Extrait du document:

Pour une autre représentation de l’identité noire en photographie

Pour commencer l’année 2012, partons à la rencontre de la talentueuse photographe Ayana V. Jackson qui vit aujourd’hui entre l’Afrique du Sud et les Etats Unis. Un travail photographique intrigant et percutant dans lequel elle se met très souvent en scène et questionne l’identité et la société noire.

A travers son interview, vous découvrirez son parcours et un univers qui ne vous laissera pas indifférent !

Ayana Jackson, peux-tu nous parler de ton parcours et de comment tu t’es lancé dans la photographie ?

Mon père était un passionné de photographie qui ne sortait presque jamais sans son appareil. C’est lui qui m’a initié et très tôt j’ai commencé à faire de la photo. Une fois à l’Université, je me suis inscrite à un cours de noir et blanc, sur les bases du tirages et du développement. Et c’est à partir de ce moment que j’ai commencé à réellement travailler sur des projets personnels et à développer ma connaissance des techniques photographiques.

En 2005, alors que j’habitais à Berlin, un ancien étudiant de la photographe Allemande Khatarina Sieverding (professeur à la Kunst Universitat de Berlin), m’a suggéré d’assister à ses cours. J’ai donc rencontré Mme Sieverding, lui ai présenté mes travaux et elle m’a invité à joindre sa classe pour le semestre.
A l’époque le cours qu’elle dirigeait était un cours de théorique et de critique particulièrement ouvert. Aussi bien son enseignement que sa manière de penser le monde me semblait extrêmement neuf et politiquement engagé. Notre classe était particulièrement mélangée que ce soit ethniquement, culturellement ou dans notre pratique artistique. Ainsi, ce cours, même s’il n’a pas débouché sur un diplôme, et ces quelques mois furent une expérience extrêmement formatrice, et l’influence de Khatarina a laissé sa marque sur mon travail.

Pourquoi avoir choisi la photographie plutôt qu’un autre médium artistique ?

J’aime la force de la photographie et son immédiateté. La photo donne une forme au réel, elle le modifie. Ainsi en grandissant et en voyant comment étaient représentés les corps noirs, dans les médias j’ai décidé d’utiliser cet outil de modification du réel à mes propres fin, pour montrer une autre histoire : la mienne.

As-tu le sentiment qu’en tant que femme de couleur, ton travail est perçu différemment, qu’il est lu comme racontant une histoire autre que celle que tu aimerais partager ? Ces dérives (si elles existent) te paraissent-elles contre-productives ou au contraire sont-elles au service du propos de ton travail ?
Pour être honnête, être artiste tout court est dur. Que l’on soit une femme, un homme, blanc ou noir…

Même si je comprends que vous me posiez cette question pour des raisons sociales et historiques, je trouve très frustrant, et dur, d’être appréhendé par ma couleur de peau et mon genre, comme si c’était un handicap qu’il fallait surmonter…

Carrie Mae Weems, Lorna Simpson, Renee Cox, Adrian Piper … Elles sont noires ET femmes ET des artistes reconnues dans leur discipline… Ce furent des modèles pour moi qui font que je n’ai jamais vraiment ressenti que ni le genre ni la couleur de peau puissent être une barrière à ma pratique artistique.

Énoncé 1: Mettez à jour le passage de l'interview qui commence aux mots « Pour commencer l’année » et se termine après « dans la photographie ? », en remplaçant « 2012 » par « 2013 ».
Énoncé 2: D'après l'interview, en quelle année Ayana V. Jackson habitait-elle à Berlin ?
Pour répondre, servez-vous uniquement de l'interview.

Jeu de données:

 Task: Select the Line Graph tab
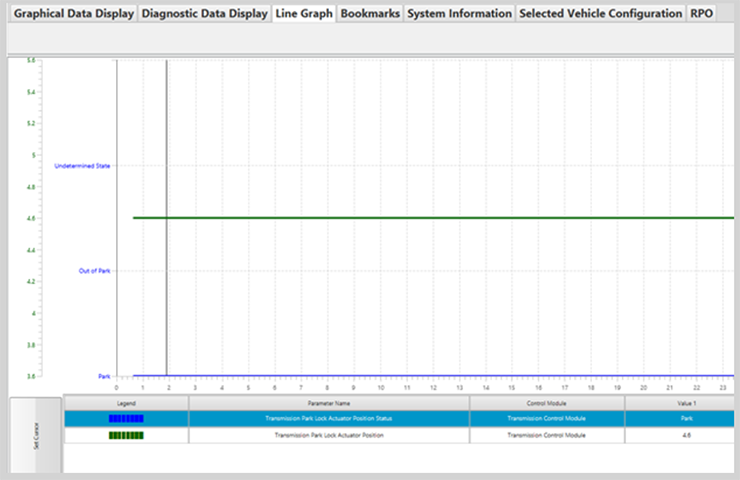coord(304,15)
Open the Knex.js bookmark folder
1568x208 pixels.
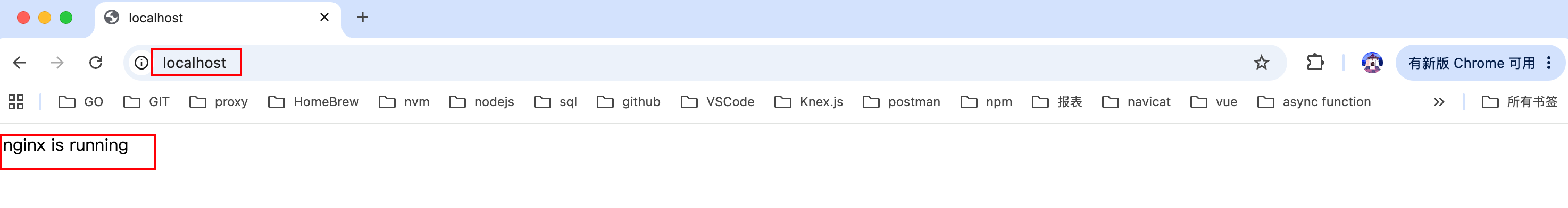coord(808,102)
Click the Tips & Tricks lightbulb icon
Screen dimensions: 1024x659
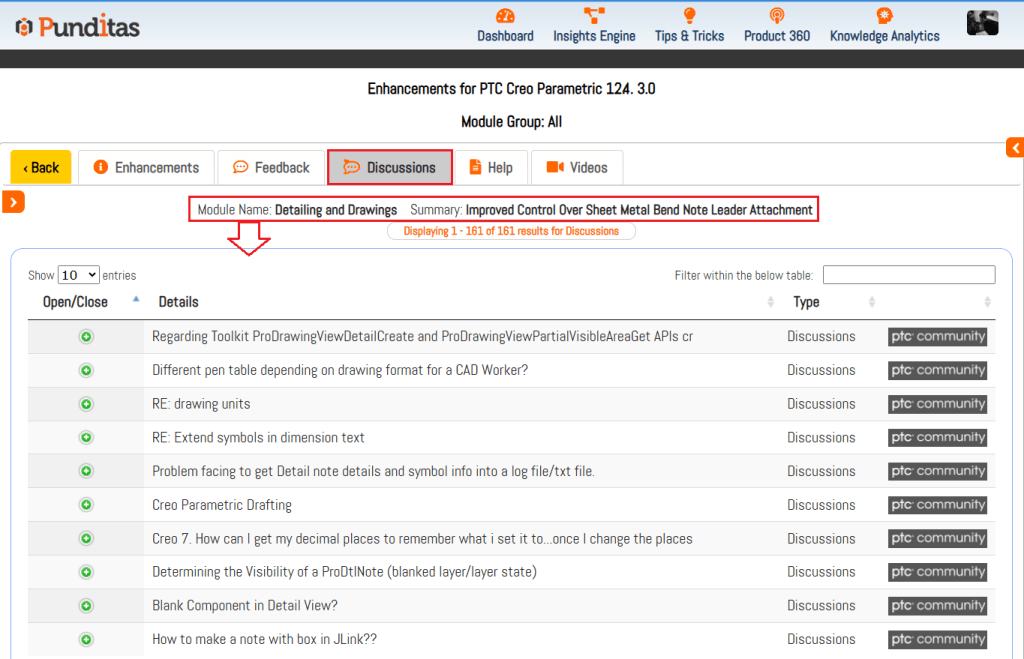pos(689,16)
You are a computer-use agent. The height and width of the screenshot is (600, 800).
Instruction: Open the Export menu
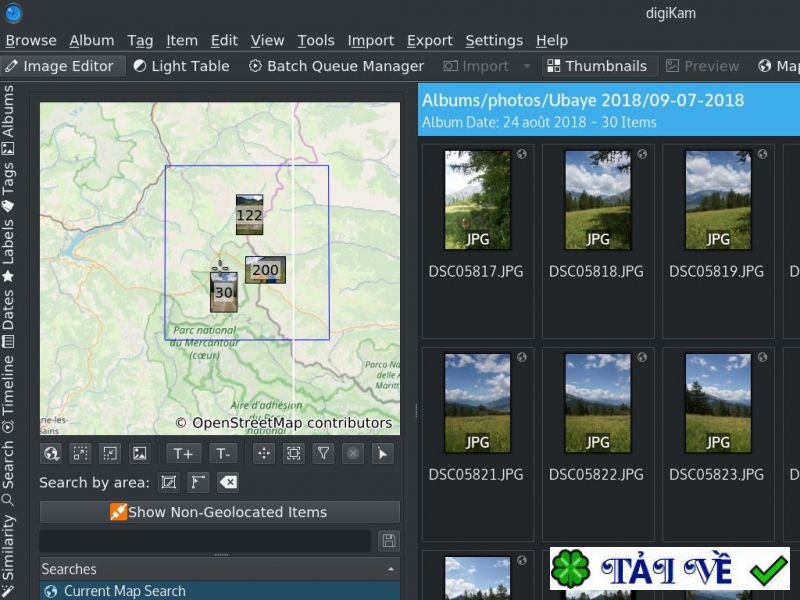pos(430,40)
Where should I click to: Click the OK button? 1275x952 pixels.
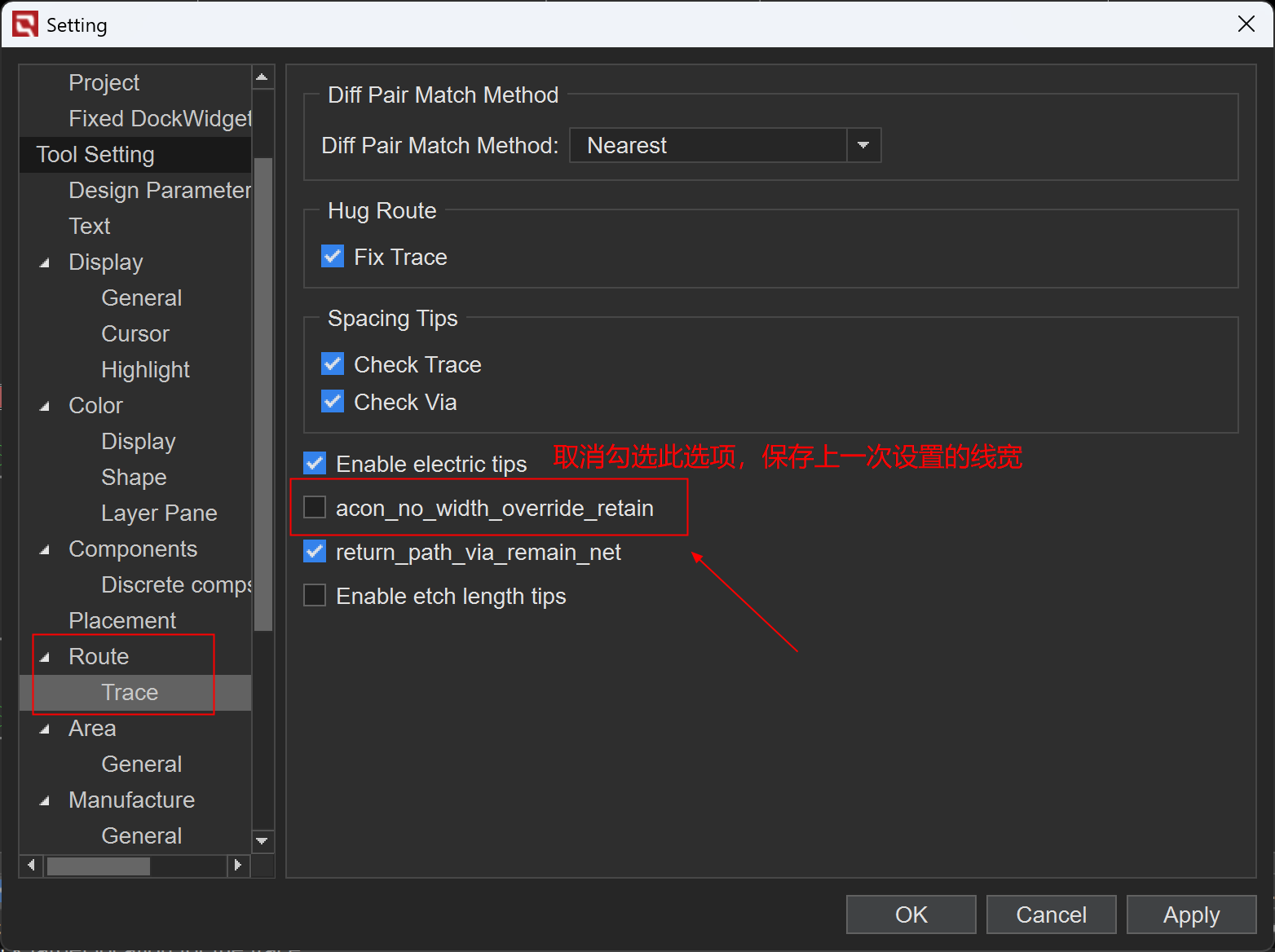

Réponse rédigée 1:
Pour commencer l’année 2013, partons à la rencontre de la talentueuse photographe Ayana V. Jackson qui vit aujourd’hui entre l’Afrique du Sud et les Etats Unis. Un travail photographique intrigant et percutant dans lequel elle se met très souvent en scène et questionne l’identité et la société noire.

A travers son interview, vous découvrirez son parcours et un univers qui ne vous laissera pas indifférent !

Ayana Jackson, peux-tu nous parler de ton parcours et de comment tu t’es lancé dans la photographie ?

Réponse rédigée 2: Elle habitait à Berlin en 2005.